Un secondo tempo da Barcellona del Barcellona permette ai blaugrana di portarsi a casa il derby catalano, contro l’Espanyol, e accorciare le distanze in classifica sul Real Madrid, impegnato (e vittorioso) nel mondiale per club FIFA.

La banda di Luis Enrique chiude già avanti la prima frazione, pur non destando un’impressione ecezionale, anche per merito di un Espanyol bene messo in campo da Sanchez Flores. Il gol che spacca gli equilibri si genera dalla lussuosa intesa Iniesta-Suarez. Lo spagnolo lancia col contagiri, mentre il pistolero sfodera un controllo orientato eccezionale, che gli consente di bruciare il difensore e proiettarsi verso la porta di Diego Lopez, freddato senza pietà.
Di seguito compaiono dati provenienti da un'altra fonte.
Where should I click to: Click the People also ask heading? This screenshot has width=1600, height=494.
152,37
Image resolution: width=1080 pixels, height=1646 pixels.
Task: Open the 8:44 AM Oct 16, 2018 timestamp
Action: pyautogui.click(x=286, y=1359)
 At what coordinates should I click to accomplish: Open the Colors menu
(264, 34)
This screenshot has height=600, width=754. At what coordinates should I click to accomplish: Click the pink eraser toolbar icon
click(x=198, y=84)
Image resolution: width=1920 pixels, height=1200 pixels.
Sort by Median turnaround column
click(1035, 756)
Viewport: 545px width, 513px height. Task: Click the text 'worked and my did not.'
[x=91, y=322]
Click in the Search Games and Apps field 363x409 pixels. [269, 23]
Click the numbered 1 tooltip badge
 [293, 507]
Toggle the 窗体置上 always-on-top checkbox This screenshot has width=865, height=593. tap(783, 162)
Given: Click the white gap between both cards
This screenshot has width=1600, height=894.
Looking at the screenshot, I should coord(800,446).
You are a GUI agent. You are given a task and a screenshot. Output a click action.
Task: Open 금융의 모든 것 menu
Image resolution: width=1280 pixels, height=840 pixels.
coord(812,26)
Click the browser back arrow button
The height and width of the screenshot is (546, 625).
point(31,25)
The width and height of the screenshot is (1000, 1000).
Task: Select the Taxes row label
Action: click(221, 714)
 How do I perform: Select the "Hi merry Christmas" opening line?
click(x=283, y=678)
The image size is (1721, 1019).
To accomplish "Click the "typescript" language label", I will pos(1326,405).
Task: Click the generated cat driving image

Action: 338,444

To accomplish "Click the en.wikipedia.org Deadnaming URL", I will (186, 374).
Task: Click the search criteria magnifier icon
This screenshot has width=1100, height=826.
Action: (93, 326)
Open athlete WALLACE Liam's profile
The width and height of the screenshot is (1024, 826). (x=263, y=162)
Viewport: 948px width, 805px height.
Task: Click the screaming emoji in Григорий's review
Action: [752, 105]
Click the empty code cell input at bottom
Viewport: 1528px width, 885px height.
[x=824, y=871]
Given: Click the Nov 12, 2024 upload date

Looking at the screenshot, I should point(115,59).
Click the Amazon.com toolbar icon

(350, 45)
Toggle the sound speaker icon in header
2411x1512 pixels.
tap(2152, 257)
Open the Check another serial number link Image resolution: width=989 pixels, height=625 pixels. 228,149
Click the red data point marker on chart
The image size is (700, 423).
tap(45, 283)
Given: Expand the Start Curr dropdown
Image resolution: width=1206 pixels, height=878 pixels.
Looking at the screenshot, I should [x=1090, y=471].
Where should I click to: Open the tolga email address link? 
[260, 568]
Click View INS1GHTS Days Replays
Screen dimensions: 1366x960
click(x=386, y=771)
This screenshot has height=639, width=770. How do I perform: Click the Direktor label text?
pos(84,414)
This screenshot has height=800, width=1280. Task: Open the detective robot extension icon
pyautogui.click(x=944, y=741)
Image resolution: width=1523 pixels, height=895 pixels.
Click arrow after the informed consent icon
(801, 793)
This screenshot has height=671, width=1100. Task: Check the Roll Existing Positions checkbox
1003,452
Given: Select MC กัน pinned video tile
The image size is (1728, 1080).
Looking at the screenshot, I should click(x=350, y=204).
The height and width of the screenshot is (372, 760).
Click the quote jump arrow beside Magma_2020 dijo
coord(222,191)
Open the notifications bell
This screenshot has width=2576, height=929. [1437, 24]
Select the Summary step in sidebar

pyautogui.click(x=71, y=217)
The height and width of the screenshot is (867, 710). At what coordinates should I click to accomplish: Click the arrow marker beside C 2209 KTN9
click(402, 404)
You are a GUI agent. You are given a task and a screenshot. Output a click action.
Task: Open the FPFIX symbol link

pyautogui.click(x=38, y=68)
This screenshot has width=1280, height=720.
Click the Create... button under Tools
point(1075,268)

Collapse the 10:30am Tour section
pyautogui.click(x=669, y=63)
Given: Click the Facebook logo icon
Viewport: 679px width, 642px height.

Nella ripresa, gli ospiti provano a graffiare con Piatti e Moreno, decisamente frizzanti. Poi, però, sul proscenio della sfida sale Leo Messi, e la musica del Match cambia all’improvviso. Il fuoriclasse argentino si prodiga in due serpentine senza senso, che propiziano le reti di Suarez (altra doppietta per l’uruguagio) e Jordi Alba. La fiammata (doppia) della Pulga chiude l’incontro e scatena il Camp Nou, che si inchina al proprio pupillo massimo, in uno di quei momenti di onnipotenza tecnica in gradodi commuovere un appassionato di calcio. David Lopez si toglie la soddisfazione personale della rete in un tempio dal calcio mondiale, prima di lasciare nuovamente la scena a Messi, che firma il super gol del 4-1 e si prende l’ovazione totale di uno stadio che ribolle di entusiasmo e gioia, per un secondo tempo dalla qualità esagerata. Applausi e cori anche in favore di Luis Enrique: apprezzamento meritatissimo nei confronti del tecnico asturiano, spesso criticato ben oltre i propri demeriti.